Each of these images takes several hours, so a whole run may take several days.

Illumina/solexa (SBS)

Rather than running emulsion PCR on beads to amplify a fragment into a colony of identical fragments on a single bead, you wash fragments over a slide and hope they stick to the slide far apart from eachother. You can then amplify these fragments on the slide which forms the dense single sequence identity colony you need to get a good read.

Rather than sequencing single nucleotides at a time (and having the possibility for a series of single nucleotides to be sequenced at a time) you sequence all nucleotides (ACGT) simultaneously and have each nucleotide type give off a different color. You then get the identity of one nucleotide from the entire plate, and move on to the next nucleotide on the whole plate.

Theoretically you could sequence very long fragments this way, but practically the quality starts degrading too much after about 50 bases.

Ion Torrent (SBS)

Works very similarly to pyrosequencing, except rather than requiring light from luciferase enzymes it takes advantage of the proton that is released when a nucleotide is added to a template. It measures this electric current. The presense of a current over a certain template when a specific nucleotide is added to solution tells you that that nucleotide was added to that template. The level of current at a template tells you the number of nucleotides that were added in that run.

Can sequence about 60 bases every 100 minutes.

Nader recommended reading the 2006 PNAS paper for background on this technology.

Ideas for data storage layout in Campusrocks

Everything is stored in:

/campusdata/BME235/

Kevin proposed having the following folders.

bin/

bin/scripts/

bin/x86_64

bin/[picky_program_directories] (store programs that require the proximity of helper scripts)

data/

programs/ (store program source and test programs before adding them to bin)

lib/

experiments/ (store trial runs while testing out settings etc)

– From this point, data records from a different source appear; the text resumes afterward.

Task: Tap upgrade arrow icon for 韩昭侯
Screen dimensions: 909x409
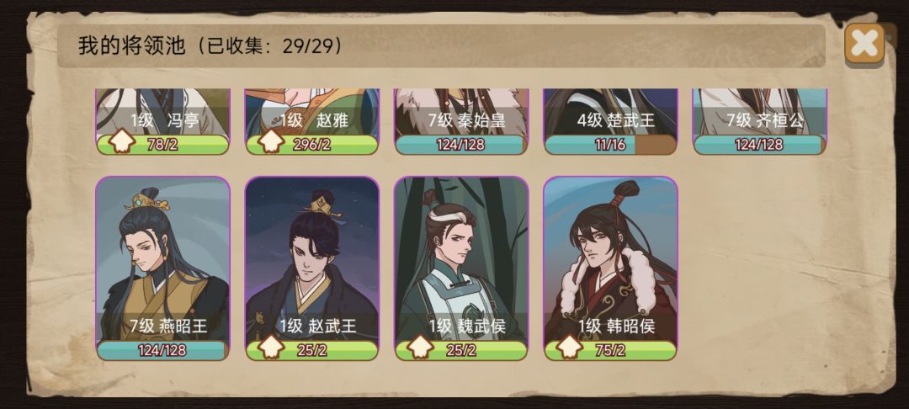Action: pos(569,348)
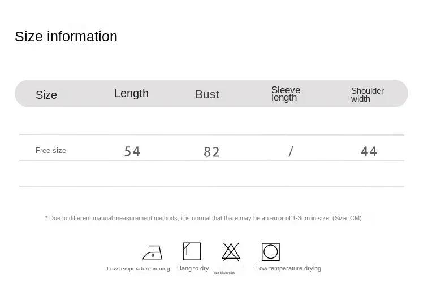Click the low temperature drying icon

pyautogui.click(x=271, y=251)
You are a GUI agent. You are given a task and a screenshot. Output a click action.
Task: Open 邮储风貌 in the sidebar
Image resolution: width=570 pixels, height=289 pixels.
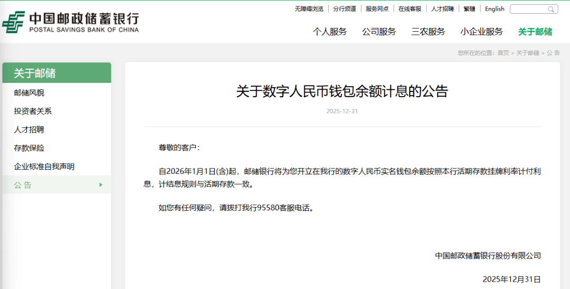point(29,93)
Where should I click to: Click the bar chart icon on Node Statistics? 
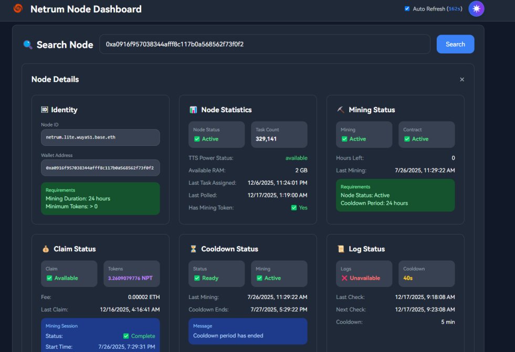tap(193, 110)
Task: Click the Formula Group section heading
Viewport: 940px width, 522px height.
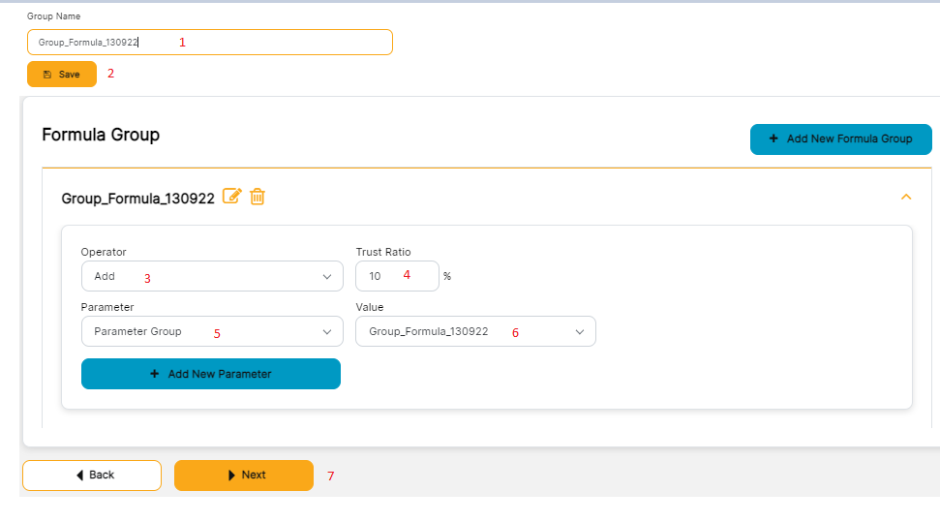Action: (x=101, y=135)
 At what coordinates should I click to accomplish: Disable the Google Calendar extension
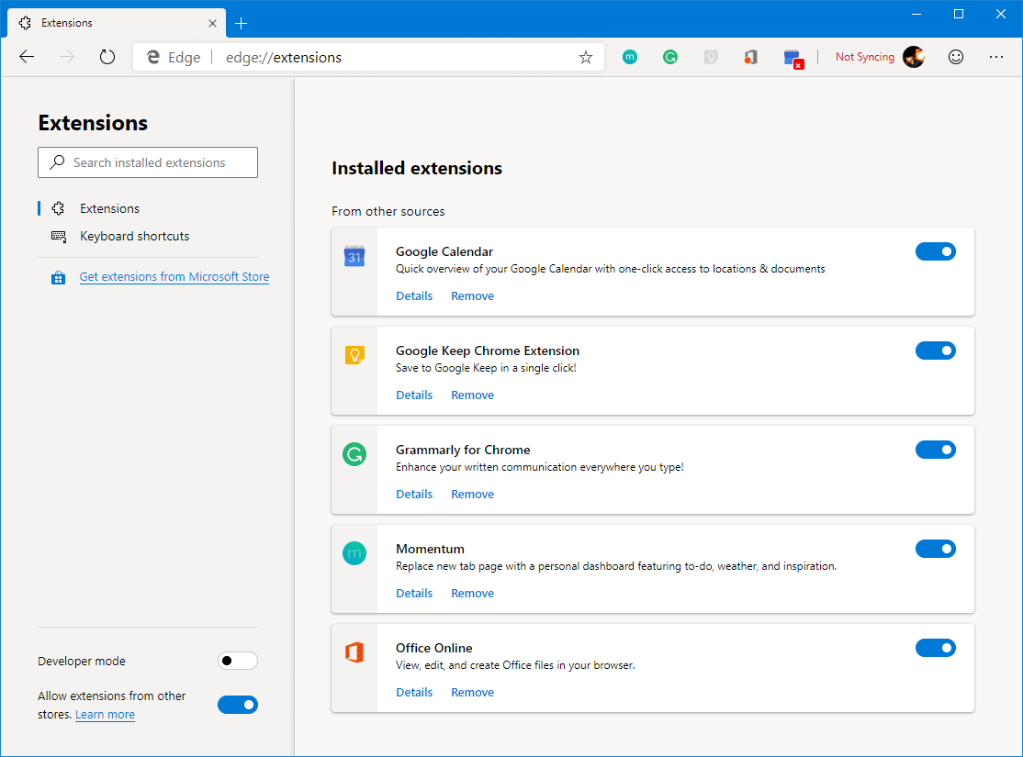point(936,250)
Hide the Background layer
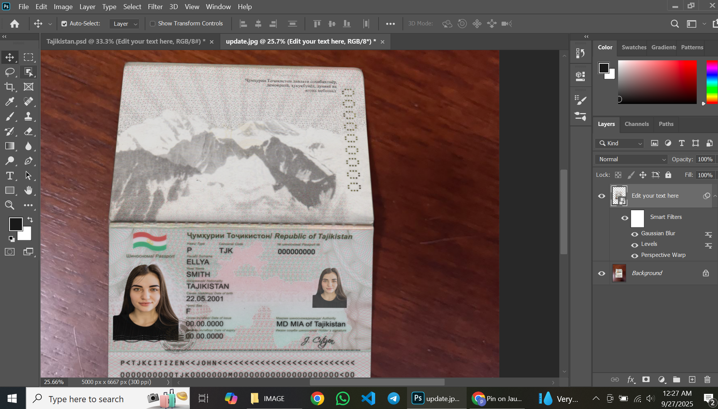 (x=602, y=273)
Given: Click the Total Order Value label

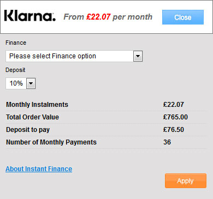Looking at the screenshot, I should click(33, 117).
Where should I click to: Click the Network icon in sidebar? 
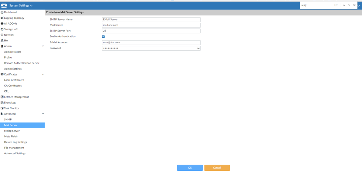2,35
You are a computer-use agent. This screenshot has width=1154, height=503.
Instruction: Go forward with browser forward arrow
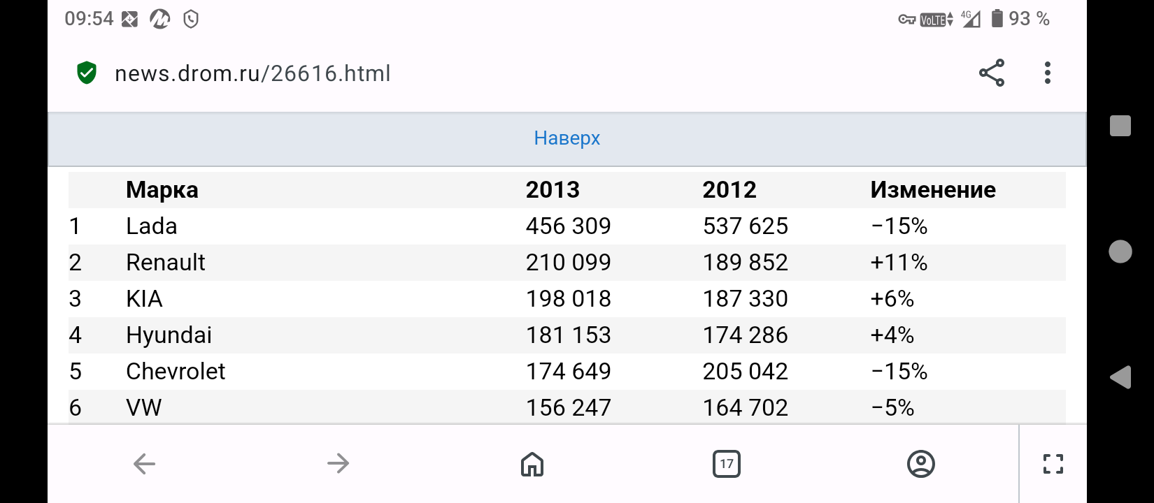[x=338, y=463]
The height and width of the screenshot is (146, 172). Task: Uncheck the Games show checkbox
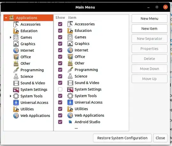click(60, 37)
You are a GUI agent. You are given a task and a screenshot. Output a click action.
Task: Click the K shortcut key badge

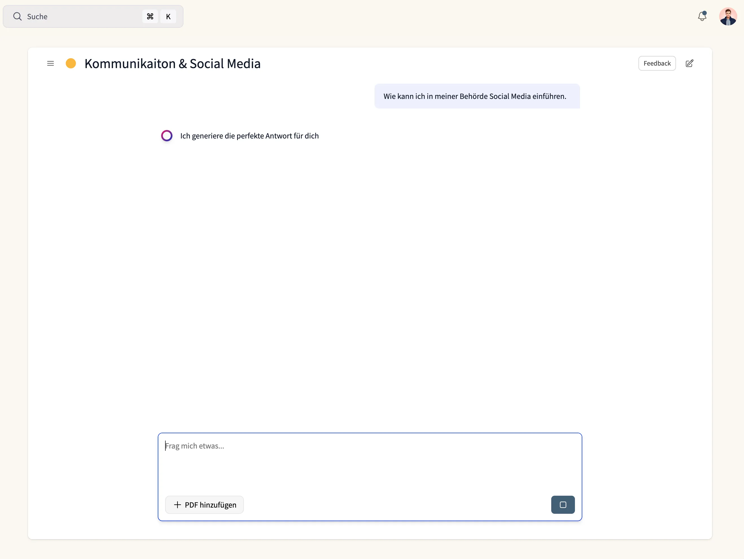pyautogui.click(x=168, y=17)
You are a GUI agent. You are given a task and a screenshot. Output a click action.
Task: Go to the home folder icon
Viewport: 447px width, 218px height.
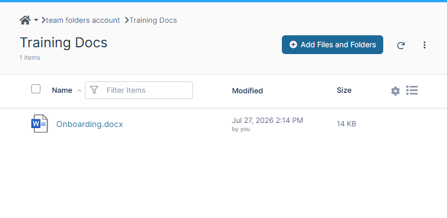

There should be a README in each directory describing the downstream directories, the purpose, and the contents.

Kevin stressed that Makefiles are a good way of generating reproducible, and fairly complex runs. Anyone who needs more background on makefiles should see the gnu make documentation which is freely available online. Also the various subfolders of ~karplus/pluck/ have examples of makefiles Kevin has used for his work with assembling genomes.

Also we meet in the science library (instructions room near periodicals) this Friday.